I created some simulated data. If a million babies born high altitude, low altitude, here's kind of the equation for coming up with infant mortality. You don't need to worry about that. But again, just to make it very clean, instead of using real data where there's going to be other confounds. And what you see is, if we do the sequential partitioning with this causal model, we find out that altitude as our first risk factor, altitude has no PAF. There's no association between altitude and infant mortality, exactly what we should see, because altitude had no effect on infant mortality, so the PAF is, in fact, zero. PAF for birth weight is 28.88, and the interaction, 7.41. So if we, on the other hand, do this using other partitioning techniques, and I won't go through the calculations, we get an adjusted PAF for altitude that would be negative. Altitude's a protective factor. Well, we know that's wrong. There was no impact on infant mortality. If we look at effect for birth weight, the adjusted PAF for birth weight would be higher. In fact, it could be higher, depending on which way you did it, it could be higher than the 28.88. It could be higher than the 36.29. It's inflating what the effect of birth weight is, in part because of the screwed up altitude effect.
The sequential approach that I've described, we get an effect for altitude of zero, which is exactly, that's the correct conclusion. Altitude does not have--it's not a protective factor, it's not a risk factor. It's not having any effect.
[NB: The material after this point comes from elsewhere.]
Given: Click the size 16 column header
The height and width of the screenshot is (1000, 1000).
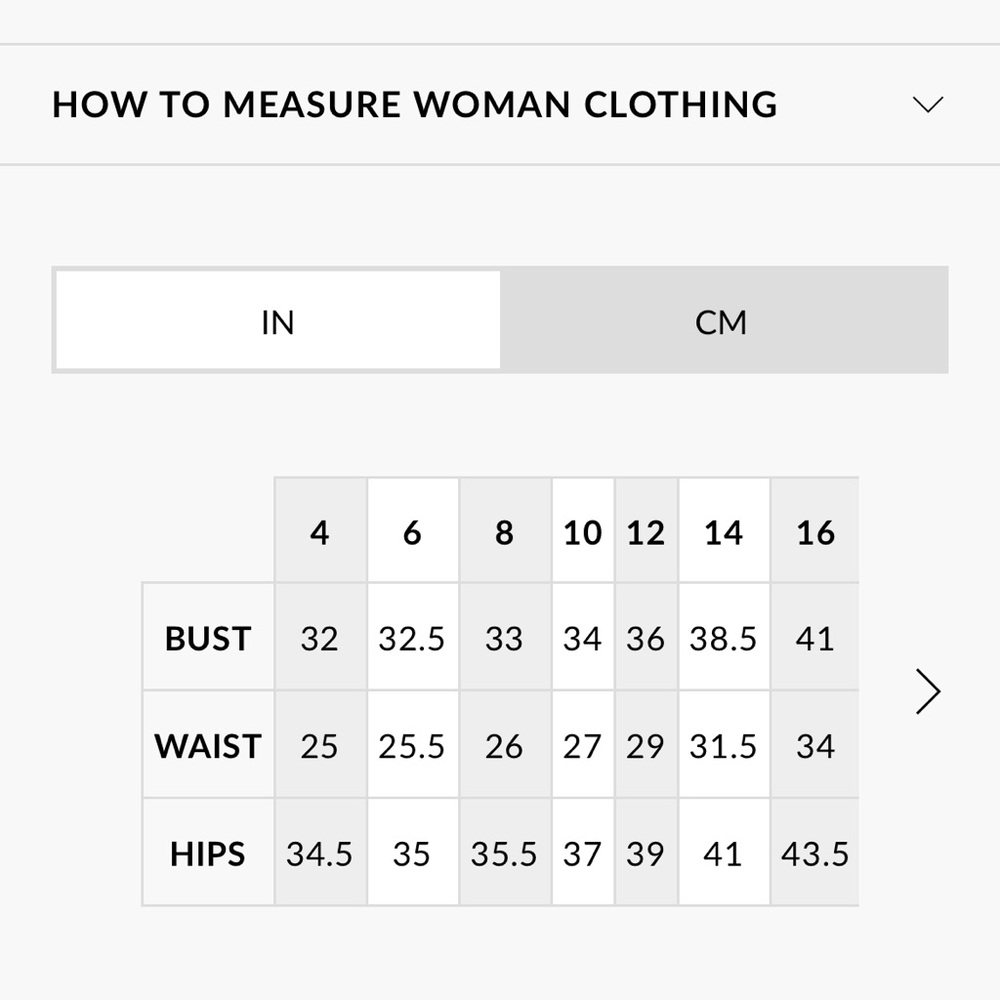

And we get the PAF for birth weight decreased in that the effect is, in fact, less, once we adjust for altitude. Once we stop misclassifying those normal birth weight babies in Denver , the effect of birth weight does go down, which again, is the correct conclusion.
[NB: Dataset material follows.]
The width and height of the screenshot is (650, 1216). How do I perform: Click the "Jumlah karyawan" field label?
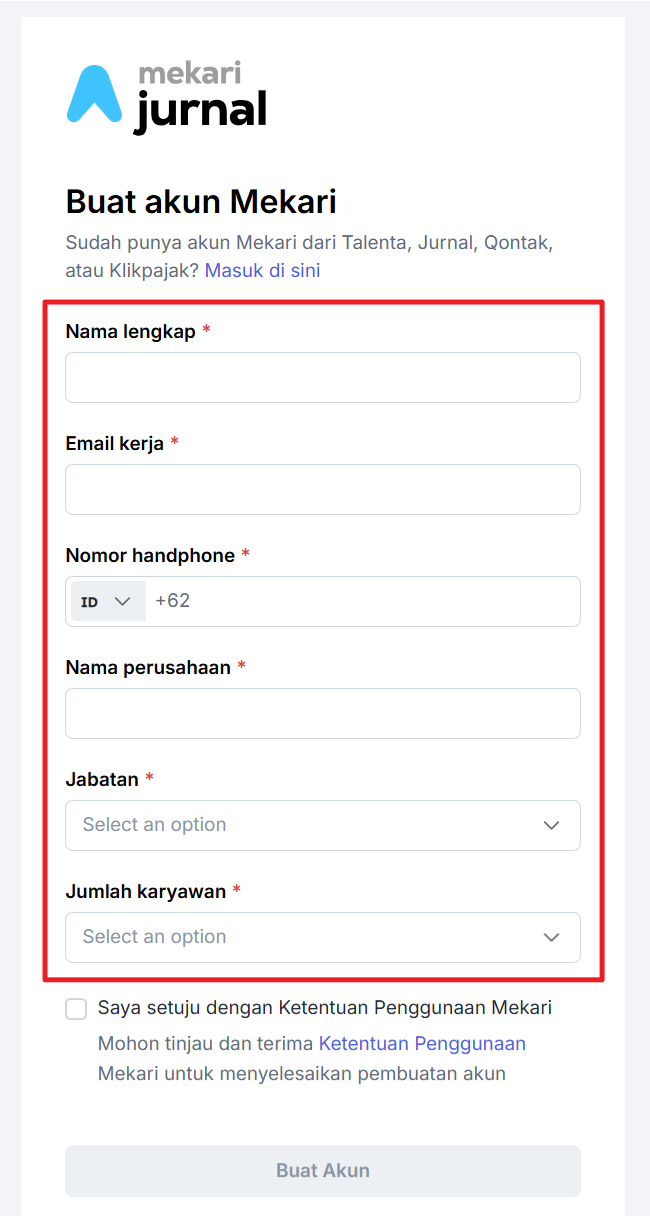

The interaction, that seven point whatever percent, quantifies the degree that that aggregate PAF is capitalizing on how the low birth weight definition has been misapplied to the high altitude births, because of that population shift. So it gives us a way of kind of quantifying that effect within the model.
In summary, with apologies to Dr. Seuss: If your model, B1 causal, or your population shifts, if the factors that you're after put your data in a twist, think sequential, it's fundamental and you will see the light. Partitioning your PAF will get the answer right. Don't just adjust your risk ratio; your PE matters too. You leave it out and you will pout, when one plus one ain't two. So invert that RR, weight those P's; it's like slicing up a pie. Each PAF will now add up, which beats a poke in the eye. Thank you.